Le soir même de sa nomination, il rejoint les joueurs et leur fait part de son idée : « Le pays lutte pour se démocratiser. Même quand il va y parvenir, le foot tardera à en faire autant […] Nous, on va dialoguer. Dites-moi ce qui ne va pas, prenez vos destinées en main, ayez conscience que vous pouvez commander, nous déciderons tous ensemble. ». Derrière les paroles de Monteiro Alves, la mise en place d’un système démocratique au sein du Corinthians prend de l’ampleur. Il propose ainsi aux joueurs que l’ensemble du personnel du club, des joueurs aux jardiniers en passant par les membres du staff médical, possède désormais une voix unique et que chaque décision soit prise à la suite d’un vote.
La première mesure de ce nouveau mode de fonctionnement est retentissante puisqu’elle consiste en la redistribution des recettes de billetterie, de sponsoring ou encore de droits télévisés à l’ensemble des employés.
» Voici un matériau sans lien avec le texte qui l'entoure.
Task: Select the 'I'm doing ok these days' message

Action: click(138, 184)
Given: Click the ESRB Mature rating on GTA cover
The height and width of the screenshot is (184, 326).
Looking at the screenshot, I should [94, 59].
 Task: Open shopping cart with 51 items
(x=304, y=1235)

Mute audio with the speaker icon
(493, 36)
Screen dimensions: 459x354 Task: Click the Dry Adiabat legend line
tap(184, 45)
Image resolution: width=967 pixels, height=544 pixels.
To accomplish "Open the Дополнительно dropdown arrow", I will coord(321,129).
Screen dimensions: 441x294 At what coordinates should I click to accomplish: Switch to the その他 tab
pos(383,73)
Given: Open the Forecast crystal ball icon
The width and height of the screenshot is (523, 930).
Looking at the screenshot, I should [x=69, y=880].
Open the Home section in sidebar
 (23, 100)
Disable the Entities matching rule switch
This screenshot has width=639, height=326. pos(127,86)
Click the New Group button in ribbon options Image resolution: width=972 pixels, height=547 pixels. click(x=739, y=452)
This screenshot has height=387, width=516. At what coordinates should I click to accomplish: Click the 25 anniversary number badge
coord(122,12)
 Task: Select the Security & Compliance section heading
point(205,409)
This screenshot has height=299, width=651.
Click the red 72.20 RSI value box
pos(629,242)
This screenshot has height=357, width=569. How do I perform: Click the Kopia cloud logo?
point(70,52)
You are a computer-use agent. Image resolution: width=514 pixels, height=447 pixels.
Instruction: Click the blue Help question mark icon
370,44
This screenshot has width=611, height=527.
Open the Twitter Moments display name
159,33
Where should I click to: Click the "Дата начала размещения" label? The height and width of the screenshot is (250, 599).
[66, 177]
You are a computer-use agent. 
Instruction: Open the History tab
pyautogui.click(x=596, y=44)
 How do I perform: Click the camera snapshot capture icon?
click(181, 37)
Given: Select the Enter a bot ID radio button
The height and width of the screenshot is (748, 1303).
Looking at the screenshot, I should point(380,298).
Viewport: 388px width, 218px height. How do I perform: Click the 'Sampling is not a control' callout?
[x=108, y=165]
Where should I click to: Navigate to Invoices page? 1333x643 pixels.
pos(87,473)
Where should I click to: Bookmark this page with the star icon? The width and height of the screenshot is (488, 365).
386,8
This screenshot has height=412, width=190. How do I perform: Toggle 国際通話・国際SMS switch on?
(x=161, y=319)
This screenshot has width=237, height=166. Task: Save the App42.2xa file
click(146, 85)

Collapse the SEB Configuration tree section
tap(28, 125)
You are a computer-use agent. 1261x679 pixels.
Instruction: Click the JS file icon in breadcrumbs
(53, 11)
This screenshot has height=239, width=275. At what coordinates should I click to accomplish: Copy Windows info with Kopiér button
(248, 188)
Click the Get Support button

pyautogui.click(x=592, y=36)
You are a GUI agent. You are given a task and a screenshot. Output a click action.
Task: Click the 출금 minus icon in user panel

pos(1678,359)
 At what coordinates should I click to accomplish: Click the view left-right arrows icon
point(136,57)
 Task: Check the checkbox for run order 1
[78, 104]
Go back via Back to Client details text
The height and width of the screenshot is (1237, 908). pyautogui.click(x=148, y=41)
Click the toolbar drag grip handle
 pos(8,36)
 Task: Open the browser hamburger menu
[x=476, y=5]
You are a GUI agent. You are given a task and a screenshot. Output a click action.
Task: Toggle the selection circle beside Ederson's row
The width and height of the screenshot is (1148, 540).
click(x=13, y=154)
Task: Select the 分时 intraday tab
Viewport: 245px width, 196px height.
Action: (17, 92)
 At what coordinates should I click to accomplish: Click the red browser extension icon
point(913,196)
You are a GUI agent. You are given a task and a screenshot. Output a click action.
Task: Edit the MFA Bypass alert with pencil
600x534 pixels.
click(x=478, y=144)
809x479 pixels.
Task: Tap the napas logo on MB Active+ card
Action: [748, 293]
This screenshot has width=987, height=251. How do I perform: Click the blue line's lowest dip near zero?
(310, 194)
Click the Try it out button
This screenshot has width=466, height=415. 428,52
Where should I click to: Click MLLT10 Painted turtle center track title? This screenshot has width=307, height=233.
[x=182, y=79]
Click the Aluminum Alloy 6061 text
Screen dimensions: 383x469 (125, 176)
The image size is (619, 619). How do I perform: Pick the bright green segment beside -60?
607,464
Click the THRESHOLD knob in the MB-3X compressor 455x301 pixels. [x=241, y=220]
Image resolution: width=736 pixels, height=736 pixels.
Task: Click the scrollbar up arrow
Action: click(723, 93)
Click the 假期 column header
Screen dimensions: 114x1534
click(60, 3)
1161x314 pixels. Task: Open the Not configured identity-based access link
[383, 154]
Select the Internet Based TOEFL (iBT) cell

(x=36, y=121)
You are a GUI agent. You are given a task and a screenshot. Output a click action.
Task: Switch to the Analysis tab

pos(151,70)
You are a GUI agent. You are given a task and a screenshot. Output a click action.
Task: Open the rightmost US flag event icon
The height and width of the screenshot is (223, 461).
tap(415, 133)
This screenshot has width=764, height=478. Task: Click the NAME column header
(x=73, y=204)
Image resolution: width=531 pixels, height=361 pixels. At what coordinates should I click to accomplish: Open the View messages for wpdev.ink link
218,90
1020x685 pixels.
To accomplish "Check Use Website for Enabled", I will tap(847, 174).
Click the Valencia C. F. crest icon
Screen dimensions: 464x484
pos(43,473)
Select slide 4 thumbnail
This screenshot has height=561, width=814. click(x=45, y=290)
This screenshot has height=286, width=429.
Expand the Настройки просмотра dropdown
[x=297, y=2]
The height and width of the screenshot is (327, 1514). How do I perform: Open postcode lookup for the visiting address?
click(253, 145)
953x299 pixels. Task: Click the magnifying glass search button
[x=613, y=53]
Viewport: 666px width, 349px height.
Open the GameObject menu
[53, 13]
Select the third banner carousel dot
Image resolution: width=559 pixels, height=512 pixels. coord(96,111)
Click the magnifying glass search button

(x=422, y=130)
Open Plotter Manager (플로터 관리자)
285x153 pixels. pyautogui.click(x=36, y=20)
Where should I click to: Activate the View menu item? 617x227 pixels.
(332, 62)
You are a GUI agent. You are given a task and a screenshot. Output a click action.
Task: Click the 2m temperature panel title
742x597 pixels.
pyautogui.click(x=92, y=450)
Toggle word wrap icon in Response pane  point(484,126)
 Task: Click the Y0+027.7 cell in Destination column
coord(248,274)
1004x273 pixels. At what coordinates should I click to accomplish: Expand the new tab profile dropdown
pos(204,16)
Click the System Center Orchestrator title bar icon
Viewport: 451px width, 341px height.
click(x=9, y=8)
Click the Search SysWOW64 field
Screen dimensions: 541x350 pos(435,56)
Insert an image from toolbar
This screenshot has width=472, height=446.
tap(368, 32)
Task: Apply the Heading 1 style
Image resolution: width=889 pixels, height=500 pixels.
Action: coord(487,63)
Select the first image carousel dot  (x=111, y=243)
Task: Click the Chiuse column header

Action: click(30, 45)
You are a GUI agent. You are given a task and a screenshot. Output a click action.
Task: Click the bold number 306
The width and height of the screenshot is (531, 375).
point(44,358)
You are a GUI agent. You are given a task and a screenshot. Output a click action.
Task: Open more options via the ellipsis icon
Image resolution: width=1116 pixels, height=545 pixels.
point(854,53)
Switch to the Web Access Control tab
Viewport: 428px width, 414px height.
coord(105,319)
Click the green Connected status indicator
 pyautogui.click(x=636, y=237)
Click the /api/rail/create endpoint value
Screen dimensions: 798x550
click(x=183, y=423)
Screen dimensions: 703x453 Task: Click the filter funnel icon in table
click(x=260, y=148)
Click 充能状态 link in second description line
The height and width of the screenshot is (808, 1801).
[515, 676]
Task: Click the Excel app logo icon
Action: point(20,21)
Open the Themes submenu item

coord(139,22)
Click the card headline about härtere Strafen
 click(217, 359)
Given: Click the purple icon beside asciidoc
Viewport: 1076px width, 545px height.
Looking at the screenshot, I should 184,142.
Bien que ce tournant historique inédit soit initialement plus ou moins bien intégré par toutes les parties concernées, il le devient de plus en plus au fur et à mesure des semaines. Ainsi, toutes les décisions sont prises de manière démocratique : recrutement, abolition des mises au vert, organisation des déplacements… Véritable symbole de cette idée novatrice, Zé Maria, champion du monde 1970 et joueur des Corinthians, en devient également l’entraîneur.
En 1982, alors que le régime en place commence à s’essouffler, un nouveau gouverneur est démocratiquement élu dans la province de São Paulo, une première depuis le début de la junte de 1964. Une opportunité dont s’empare immédiatement le club Pauliste, ses joueurs entrant sur la pelouse vêtus de maillots arborant la mention « Dia 15 vote » (« Votez le 15 »). Un an plus tard, qualifiée en finale du championnat de São Paulo face au São Paulo FC, club historiquement proche de la bourgeoisie, l’équipe entraînée par Zé Maria pénètre sur la pelouse en déployant une banderole sur laquelle figure l’inscription : « Ganhar ou perder, mais sempre com Democracia » (« Gagner ou perdre, mais toujours en démocratie »). L’Histoire s’écrit.
Sócrates, le football politique
Figure de proue du néo-mouvement politique qui secoue le club Corinthian, meneur de jeu du Brésil 82 et véritable épicurien, Sócrates est sans conteste l’une des personnalités les plus impliquées dans le combat contre la dictature de son pays (lire notre article : Socrates le révolutionnaire du football brésilien). Meneur de jeu et d’idées, le « Docteur » (surnom qui fait référence à son diplôme de médecine) est engagé. En 1984, il rejoint le mouvement Diretas Já favorable à l’organisation d’élections présidentielles au suffrage universel. Alors que d’insistantes rumeurs l’envoient en Italie, Sócrates se rend sur la scène d’une manifestation tenue dans les rues de São Paulo et déclare : « [Si l’amendement est approuvé,] Je ne quitterai pas le pays! ». Malgré toute son influence, les élections présidentielles n’ont pas lieu et le natif de Belém rejoint la Fiorentina.
Véritable leader du mouvement de son club, il en dira d’ailleurs : « Nous voulions dépasser notre condition de simples joueurs travailleurs pour participer pleinement à la stratégie d’ensemble du club. Cela nous a amenés à revoir les rapports joueurs-dirigeants. Les points d’intérêt collectif étaient soumis à la délibération. ».